Supplied records section start

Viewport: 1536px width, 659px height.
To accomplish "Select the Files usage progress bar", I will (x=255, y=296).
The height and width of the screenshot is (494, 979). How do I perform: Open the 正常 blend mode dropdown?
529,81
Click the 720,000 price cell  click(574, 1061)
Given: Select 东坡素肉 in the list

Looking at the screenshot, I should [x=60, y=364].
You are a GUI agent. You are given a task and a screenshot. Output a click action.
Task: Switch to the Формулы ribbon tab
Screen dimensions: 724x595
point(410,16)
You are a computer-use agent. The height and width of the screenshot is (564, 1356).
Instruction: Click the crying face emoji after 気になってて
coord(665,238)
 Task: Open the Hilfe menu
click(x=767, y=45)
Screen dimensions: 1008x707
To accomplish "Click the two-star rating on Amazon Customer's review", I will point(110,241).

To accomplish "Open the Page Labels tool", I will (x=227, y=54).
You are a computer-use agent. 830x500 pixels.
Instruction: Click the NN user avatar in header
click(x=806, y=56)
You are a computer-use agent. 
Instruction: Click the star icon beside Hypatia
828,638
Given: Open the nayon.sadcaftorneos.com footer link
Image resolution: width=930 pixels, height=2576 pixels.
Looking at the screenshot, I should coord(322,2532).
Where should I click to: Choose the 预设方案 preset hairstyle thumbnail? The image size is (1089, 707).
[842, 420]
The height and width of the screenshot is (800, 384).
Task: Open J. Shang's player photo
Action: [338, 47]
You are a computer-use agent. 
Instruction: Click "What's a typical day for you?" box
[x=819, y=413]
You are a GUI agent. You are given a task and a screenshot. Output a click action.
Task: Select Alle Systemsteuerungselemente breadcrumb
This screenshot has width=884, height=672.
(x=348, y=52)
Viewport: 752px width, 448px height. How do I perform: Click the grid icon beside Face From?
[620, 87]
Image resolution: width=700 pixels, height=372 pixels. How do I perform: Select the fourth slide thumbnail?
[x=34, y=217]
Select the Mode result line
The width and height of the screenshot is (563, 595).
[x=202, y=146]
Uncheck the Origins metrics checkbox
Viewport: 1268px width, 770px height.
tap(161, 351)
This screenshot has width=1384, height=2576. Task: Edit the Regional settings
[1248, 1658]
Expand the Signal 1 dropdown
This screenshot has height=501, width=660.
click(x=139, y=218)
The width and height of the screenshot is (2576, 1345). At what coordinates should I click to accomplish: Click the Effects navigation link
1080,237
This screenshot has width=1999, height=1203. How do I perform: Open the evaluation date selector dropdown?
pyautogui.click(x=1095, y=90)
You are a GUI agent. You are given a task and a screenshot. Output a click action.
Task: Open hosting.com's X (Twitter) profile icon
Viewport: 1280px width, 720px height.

Supplied records section end

- _Task directions_: Only the lines from the first line of the records through the line with "Expand the Signal 1 dropdown" should be reproduced, exactly and with nothing added.

- _Written answer_:
Viewport: 1536px width, 659px height.
To accomplish "Select the Files usage progress bar", I will (x=255, y=296).
The height and width of the screenshot is (494, 979). How do I perform: Open the 正常 blend mode dropdown?
529,81
Click the 720,000 price cell  click(574, 1061)
Given: Select 东坡素肉 in the list

Looking at the screenshot, I should [x=60, y=364].
You are a GUI agent. You are given a task and a screenshot. Output a click action.
Task: Switch to the Формулы ribbon tab
Screen dimensions: 724x595
point(410,16)
You are a computer-use agent. The height and width of the screenshot is (564, 1356).
Instruction: Click the crying face emoji after 気になってて
coord(665,238)
 Task: Open the Hilfe menu
click(x=767, y=45)
Screen dimensions: 1008x707
To accomplish "Click the two-star rating on Amazon Customer's review", I will point(110,241).

To accomplish "Open the Page Labels tool", I will (x=227, y=54).
You are a computer-use agent. 830x500 pixels.
Instruction: Click the NN user avatar in header
click(x=806, y=56)
You are a computer-use agent. 
Instruction: Click the star icon beside Hypatia
828,638
Given: Open the nayon.sadcaftorneos.com footer link
Image resolution: width=930 pixels, height=2576 pixels.
Looking at the screenshot, I should coord(322,2532).
Where should I click to: Choose the 预设方案 preset hairstyle thumbnail? The image size is (1089, 707).
[842, 420]
The height and width of the screenshot is (800, 384).
Task: Open J. Shang's player photo
Action: [338, 47]
You are a computer-use agent. 
Instruction: Click "What's a typical day for you?" box
[x=819, y=413]
You are a GUI agent. You are given a task and a screenshot. Output a click action.
Task: Select Alle Systemsteuerungselemente breadcrumb
This screenshot has width=884, height=672.
(x=348, y=52)
Viewport: 752px width, 448px height. How do I perform: Click the grid icon beside Face From?
[620, 87]
Image resolution: width=700 pixels, height=372 pixels. How do I perform: Select the fourth slide thumbnail?
[x=34, y=217]
Select the Mode result line
The width and height of the screenshot is (563, 595).
[x=202, y=146]
Uncheck the Origins metrics checkbox
Viewport: 1268px width, 770px height.
tap(161, 351)
This screenshot has width=1384, height=2576. Task: Edit the Regional settings
[1248, 1658]
Expand the Signal 1 dropdown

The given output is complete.